Wer gewinnt den Deutschland-Grand-Prix in Hockenheim? Schumi, Vettel oder die Konkurrenz? Das SPORT1-Powerranking.

Vom Hockenheimring berichtet Marc Ellerich

Hockenheim - Der Deutschland-Grand-Prix 2012 auf dem Hockenheimring (Freies Training, Fr., ab 10 Uhr im LIVE-TICKER) ist gleich für fünf Piloten ein Heimrennen.
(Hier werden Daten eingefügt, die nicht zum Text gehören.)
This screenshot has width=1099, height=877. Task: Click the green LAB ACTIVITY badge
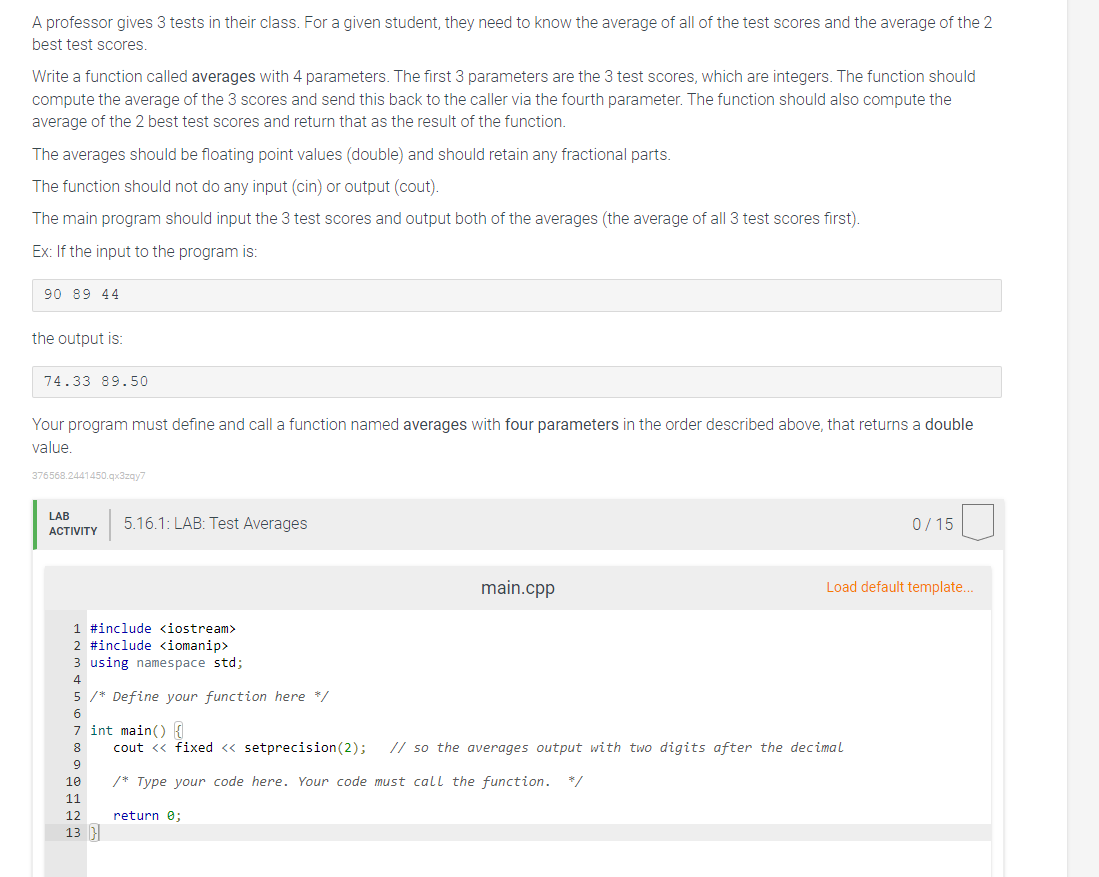pos(71,523)
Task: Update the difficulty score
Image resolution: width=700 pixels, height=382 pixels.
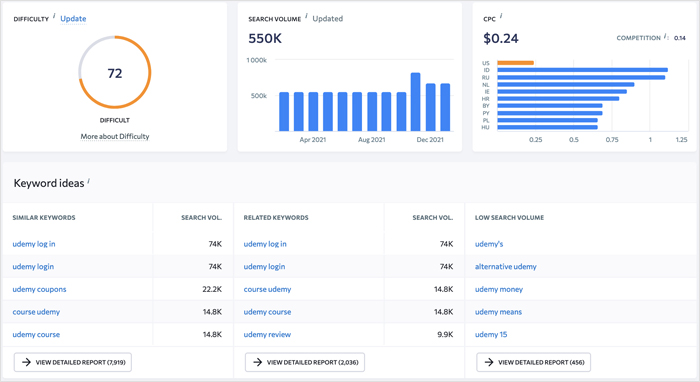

Red Bulls Doppel-Weltmeister Sebastian Vettel, Rekord-Weltmeister Michael Schumacher, sein Mercedes-Teamkollege Nico Rosberg sowie Nico Hülkenberg im Force India und Marussia-Fahrer Timo Glock treten auf dem badischen Kurs an, um ihre Landsleute zu begeistern.

Doch nur drei von ihnen dürfen sich ernsthafte Hoffnungen auf den prestigeträchtigen Sieg beim zehnten Saisonrennen machen: Vettel und das Mercedes-Gespann Schumacher/Rosberg.
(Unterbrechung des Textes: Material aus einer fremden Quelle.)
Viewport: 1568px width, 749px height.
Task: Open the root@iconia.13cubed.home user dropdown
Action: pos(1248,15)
SPORT1 checkt im Powerranking die Chancen der drei deutschen Stars sowie ihrer ärgsten Rivalen.

Sebastian Vettel

Für den Red-Bull-Piloten ist der Grand Prix in Hockenheim sozusagen ein Auftritt im eigenen Wohnzimmer. Der Weltmeister der Jahre 2010 und 2011 ist nur 50 Kilometer entfernt, im Städtchen Heppenheim, geboren und aufgewachsen 265475(DIASHOW: Die Grand-Prix-Historie von Hockenheim).
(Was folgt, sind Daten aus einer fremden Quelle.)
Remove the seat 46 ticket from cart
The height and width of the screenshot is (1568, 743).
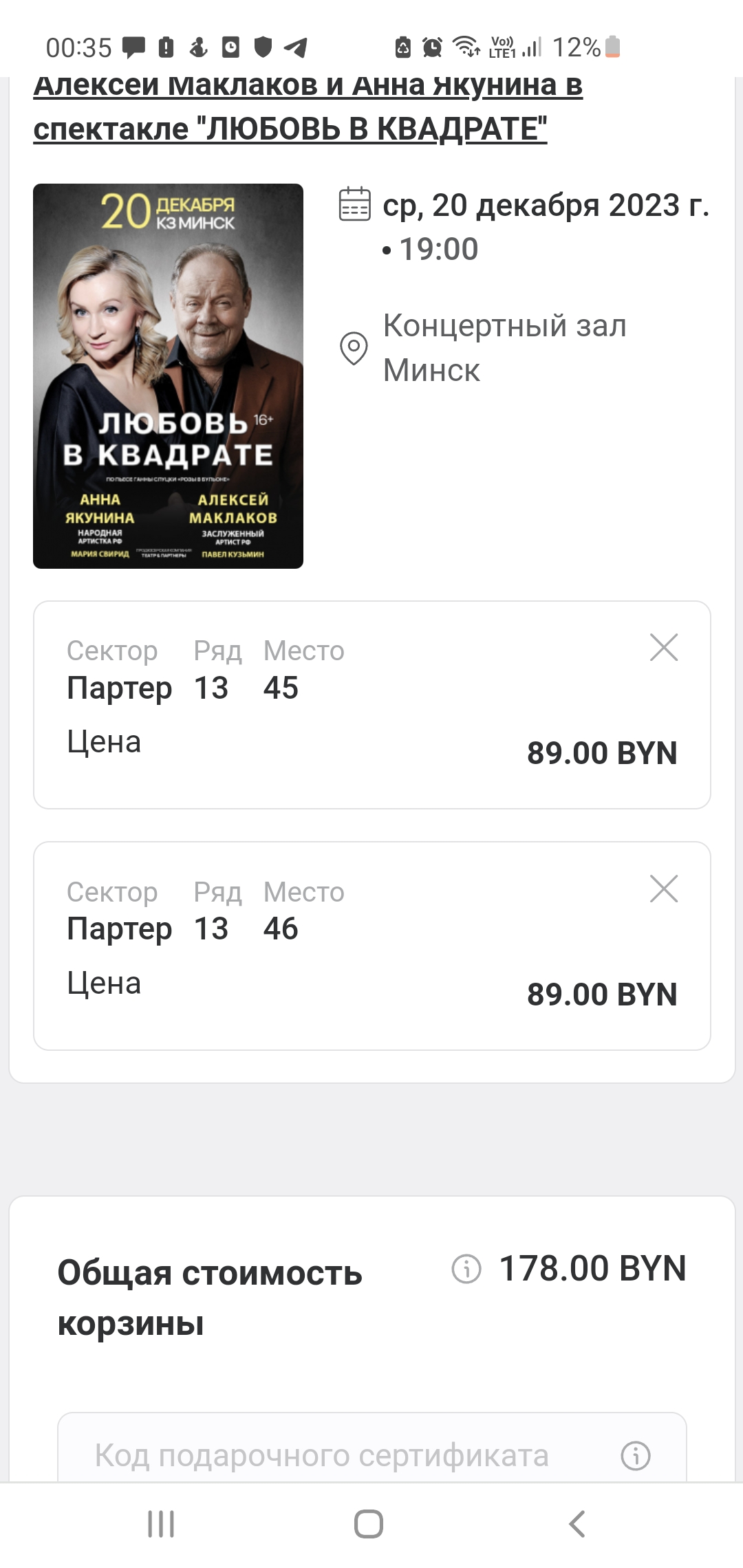664,889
Seine Familie und viele Freunde werden anreisen, um Vettel am Rennsonntag anzufeuern (BERICHT: Vettel gegen den Heimfluch).

Kein Wunder also, dass der Hesse unbedingt den Sieg beim Heimat-Gastspiel einfahren will, obwohl es dafür auch nur 25 Punkte wie für jeden anderen Triumph gibt, wie Vettel selber sagt. Einmal abgesehen davon, dass der Champion diese nach seinem dritten Platz in Silverstone und seinem technisch bedingten Nuller beim Europa-GP in Valencia bitter nötig hat.

Seine Bilanz bei bisher vier Auftritten in der Heimat ist allerdings mager: Noch immer wartet Vettel auf einen Sieg vor seinen deutschen Fans.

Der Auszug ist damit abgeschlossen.